▸ Items fournis:
· · ·

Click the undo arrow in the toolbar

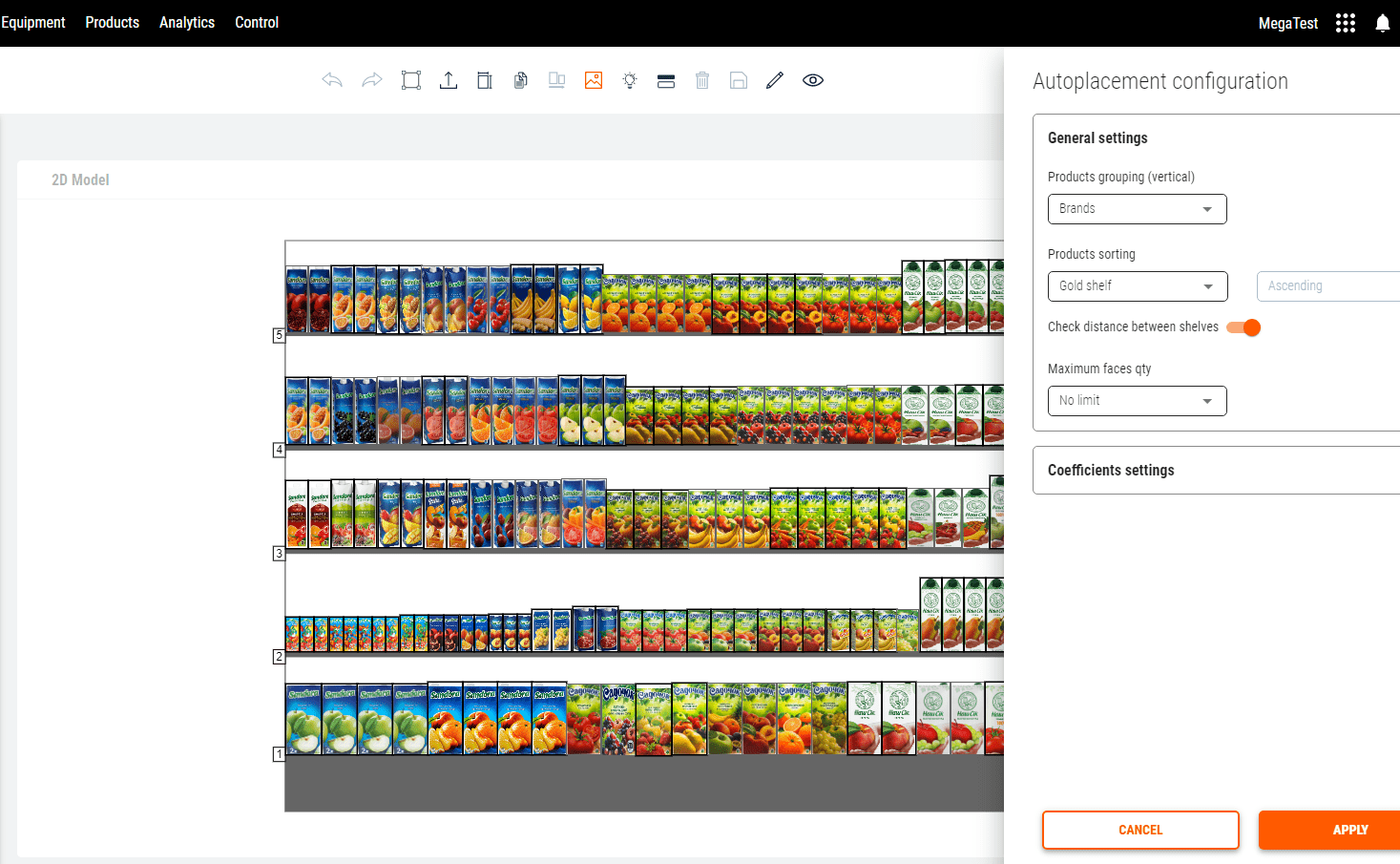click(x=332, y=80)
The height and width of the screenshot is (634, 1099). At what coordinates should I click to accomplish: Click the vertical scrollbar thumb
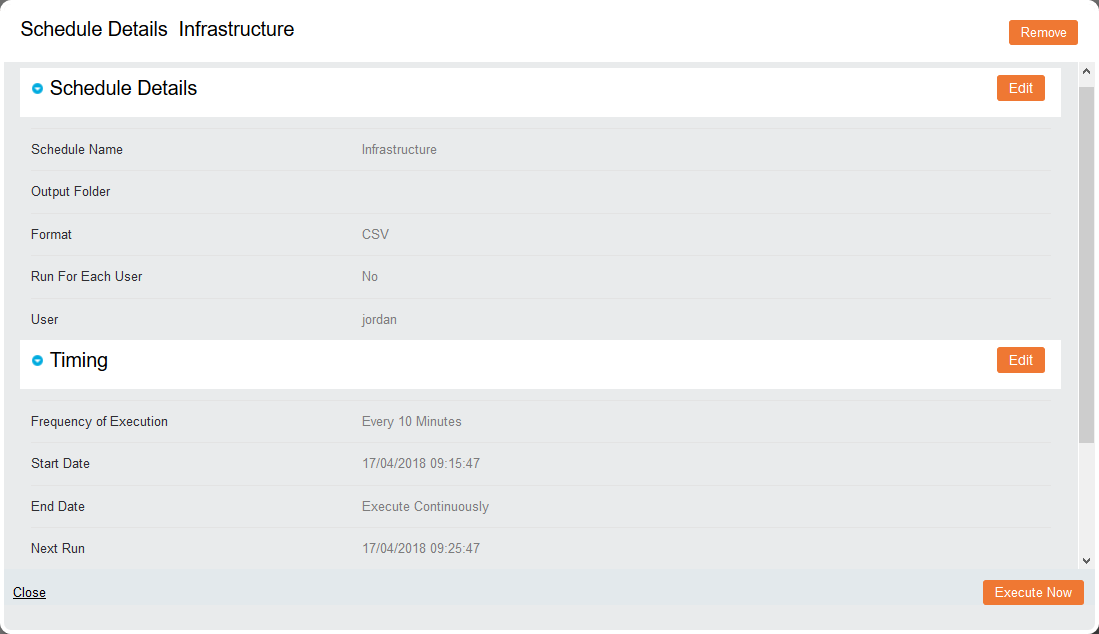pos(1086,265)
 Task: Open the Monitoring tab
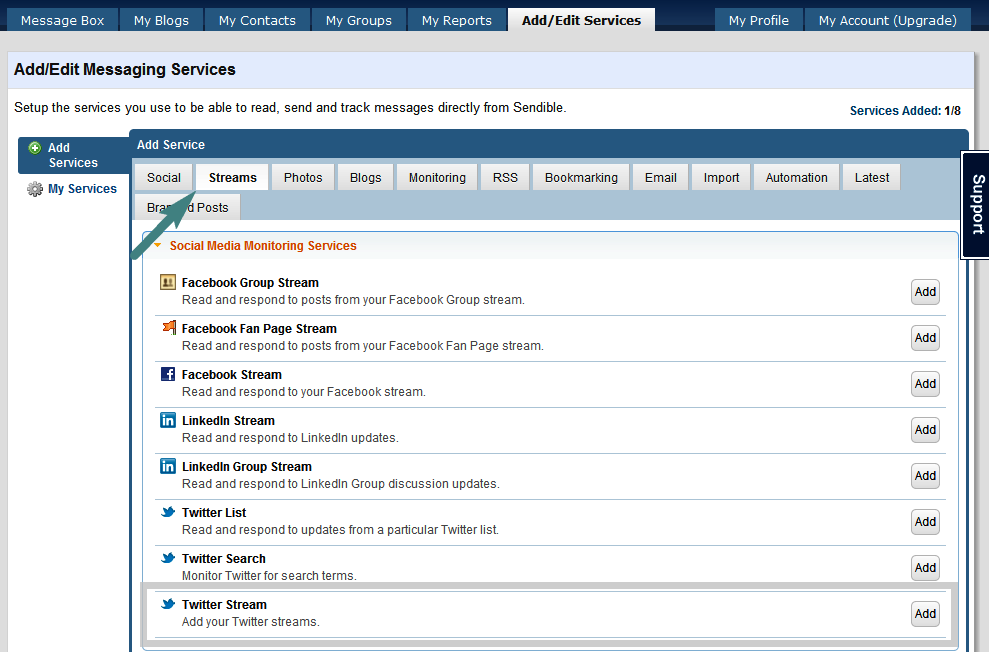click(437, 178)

· · ·

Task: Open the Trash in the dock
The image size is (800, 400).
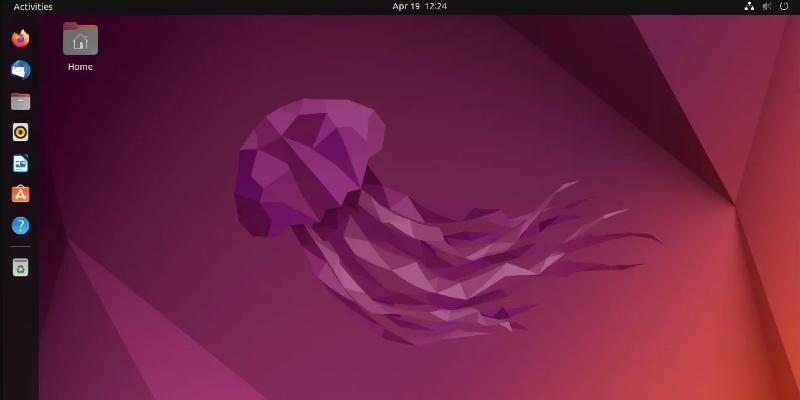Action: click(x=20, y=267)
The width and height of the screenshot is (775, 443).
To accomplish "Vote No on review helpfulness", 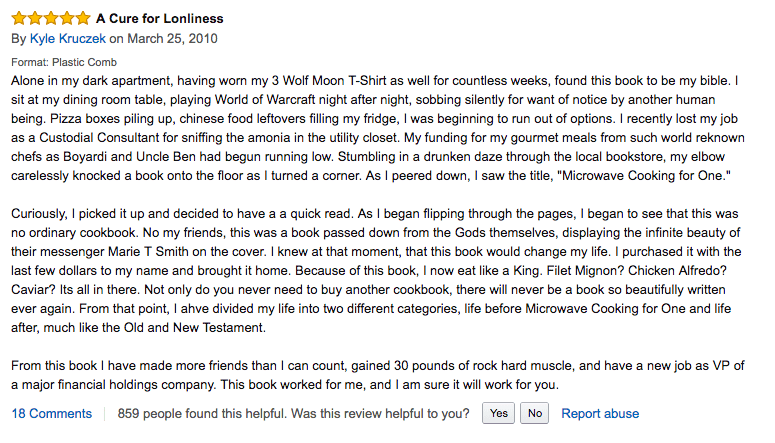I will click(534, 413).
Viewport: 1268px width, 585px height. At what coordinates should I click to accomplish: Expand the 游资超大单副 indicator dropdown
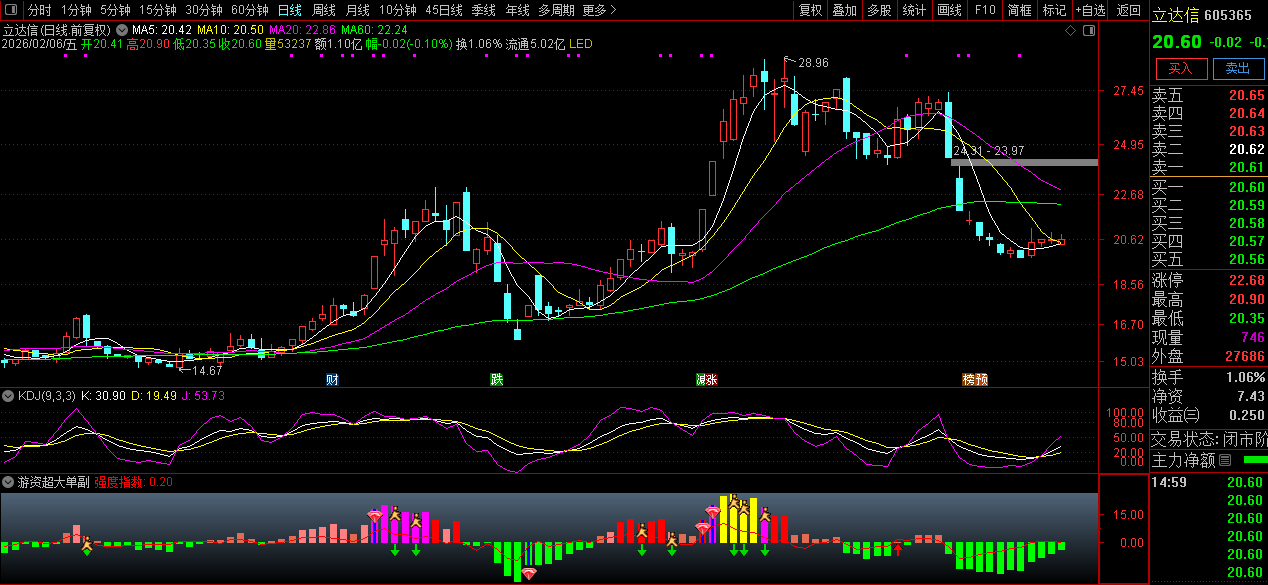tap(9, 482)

· · ·

▸ Le problème: Extrayez tel quel le passage qui va de la ligne contenant « Viewport: 1268px width, 585px » jusqu'à la ligne contenant « tap(9, 482) », ces deux lignes comprises. Omettez les images dans votre réponse.

▸ Réponse:
Viewport: 1268px width, 585px height. At what coordinates should I click to accomplish: Expand the 游资超大单副 indicator dropdown
tap(9, 482)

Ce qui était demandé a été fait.